Next week George Osbourne will be announcing his plans for the UK in his annual budget speech, and many tenants and landlords will be interested to hear what types of investments will be made in to the private rented accommodation sector. This is especially true as a few weeks later the welfare reforms will be launched, meaning that those receiving benefits will have to adapt to changes in how much they receive and how they receive it.
Many tenants who live in rented accommodation and receive housing benefits are concerned over the ‘bedroom tax’ scheme which is part of the welfare reforms, which states that anyone living in rented accommodation that is found to have a ‘spare room’ will have their housing benefits cut. Many landlords are also concerned with the scheme as it means that likelihood of their tenants falling into rental arrears will increase, and unless landlords have a landlord insurance policy with rent guarantee insurance included they will find themselves out of pocket.
Local councils have also criticised the new plans, with St Helene’s Deputy council leader Barrie Grunewald labeling the new Welfare Reform Bill as “shameful”. Furthermore, the chief executive of St Helen’s biggest housing association Helena Homes, Rob Young, said: “We’ve been working with local partners and politicians to highlight the serious impact of welfare reform in St Helens and been to the House of Commons to deliver our stark message directly to the Government Ministers.
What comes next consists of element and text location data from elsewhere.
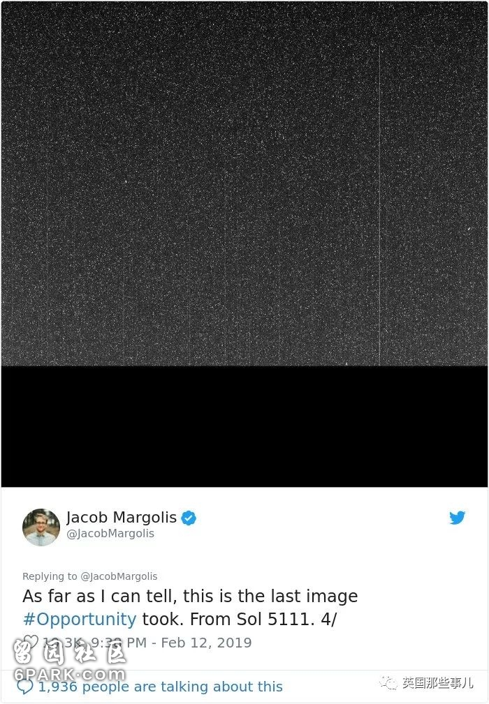Viewport: 489px width, 704px height.
Task: Open the @JacobMargolis mention in Replying to line
Action: (x=119, y=576)
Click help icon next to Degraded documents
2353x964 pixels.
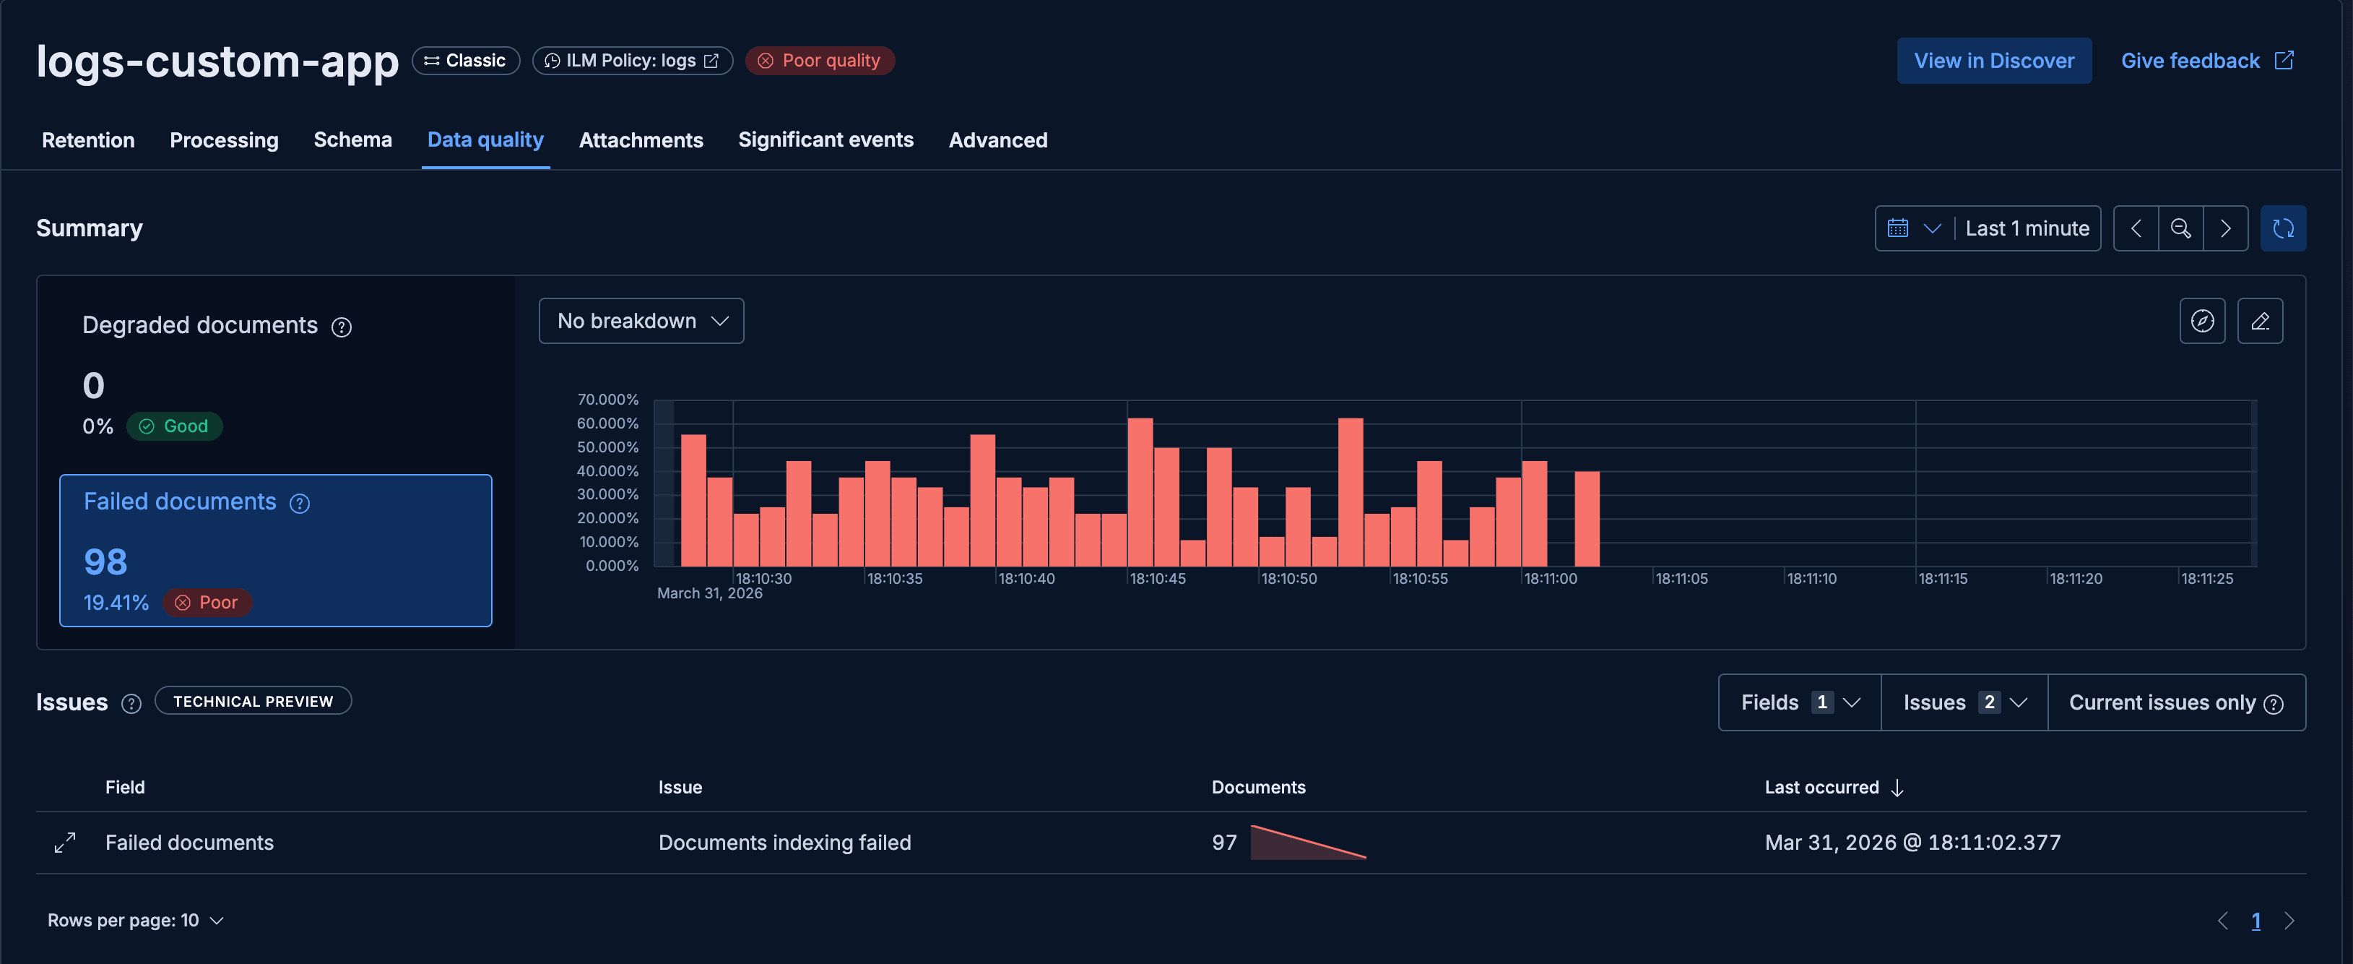coord(342,327)
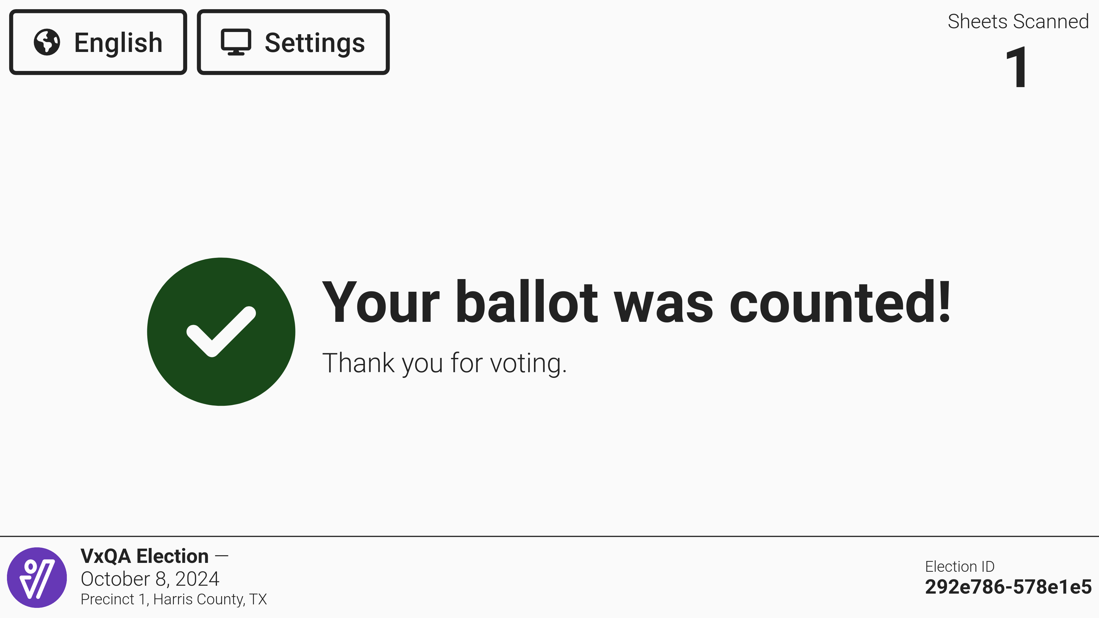Click the monitor icon beside Settings
Image resolution: width=1099 pixels, height=618 pixels.
236,42
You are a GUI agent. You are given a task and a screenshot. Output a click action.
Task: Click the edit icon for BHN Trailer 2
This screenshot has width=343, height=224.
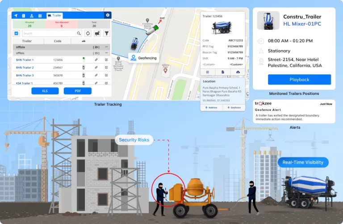(106, 68)
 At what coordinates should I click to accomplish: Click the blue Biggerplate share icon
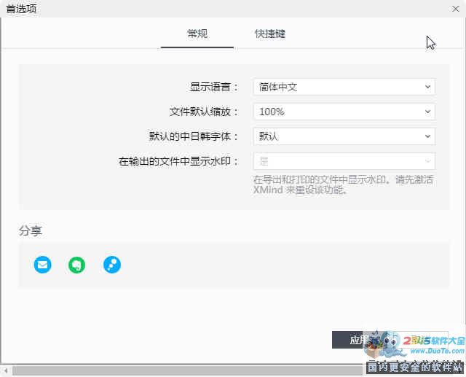click(x=111, y=265)
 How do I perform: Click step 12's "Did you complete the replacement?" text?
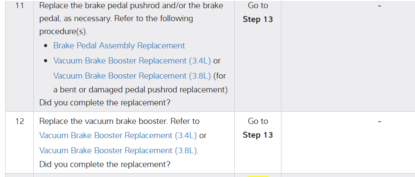point(105,164)
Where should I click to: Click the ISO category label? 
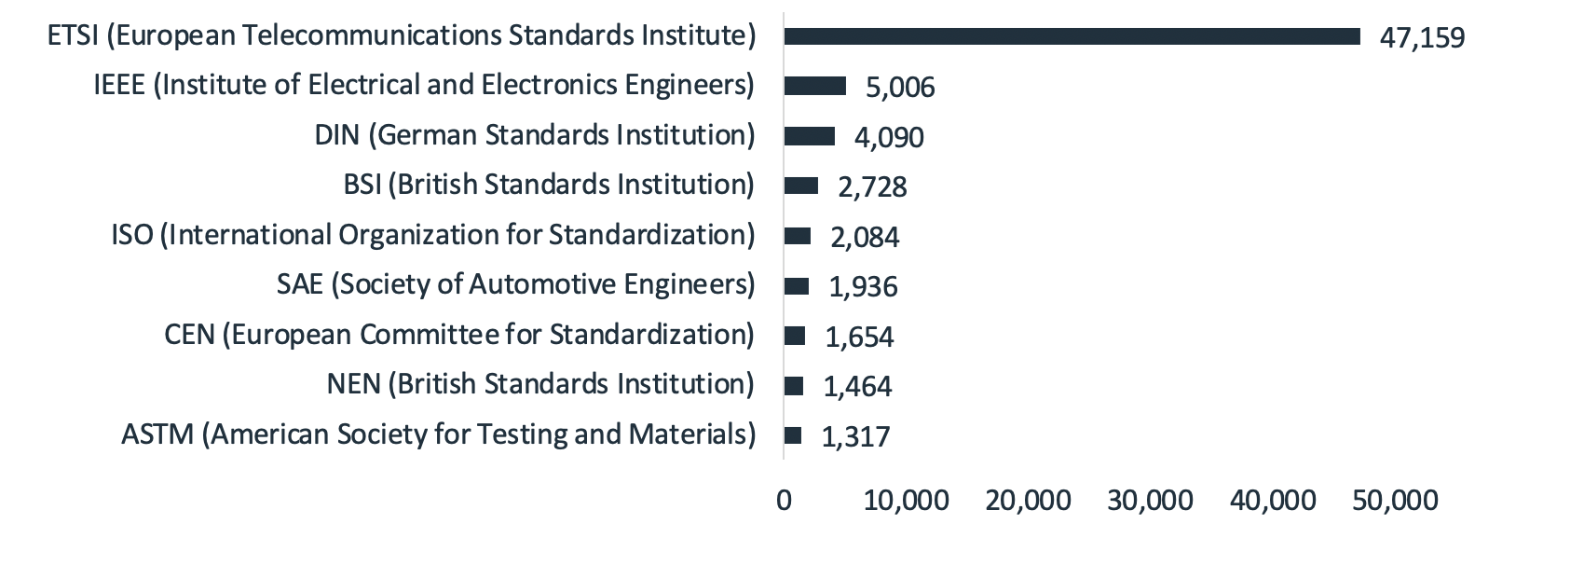(433, 235)
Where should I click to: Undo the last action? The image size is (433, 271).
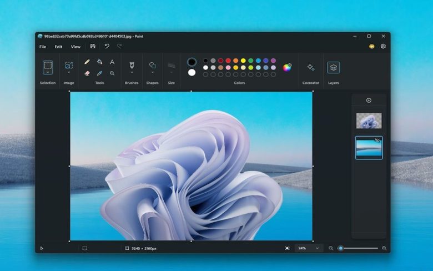click(107, 47)
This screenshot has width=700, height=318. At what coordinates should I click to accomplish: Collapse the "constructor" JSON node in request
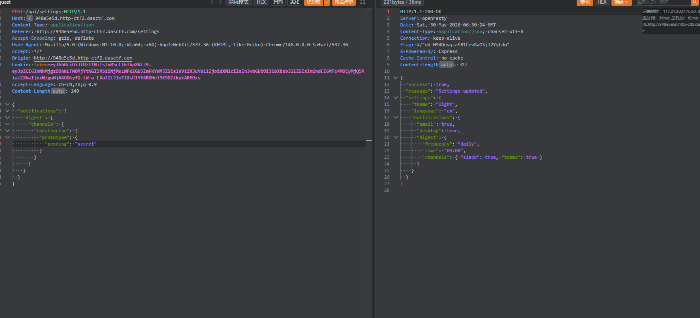click(7, 131)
The limited number of one and two bedroom properties available means finding a smaller home for the 2,789 Helena tenants who need one is quite simply a challenge we can’t meet.”
Mr Young has claimed that many of the Association’s tenants will be adversely affected by the bedroom tax, and that 2,027 of their tenants will be classed as under-occupying their property by one bedroom, and 762 tenants by two bedrooms. Councillor Grunewald added: “The people affected by the bedroom tax are not shirkers lazing around behind closed curtains, living a life on the dole with acres of spare room they don’t need, but are dedicated parents of children at university, or in the army, or who live with them only half of the week, or hard-working people on low earning. What is so cruel about this policy is that it aims deliberately to drive poor people further into hardship. The Lib Dems and Tories should be ashamed.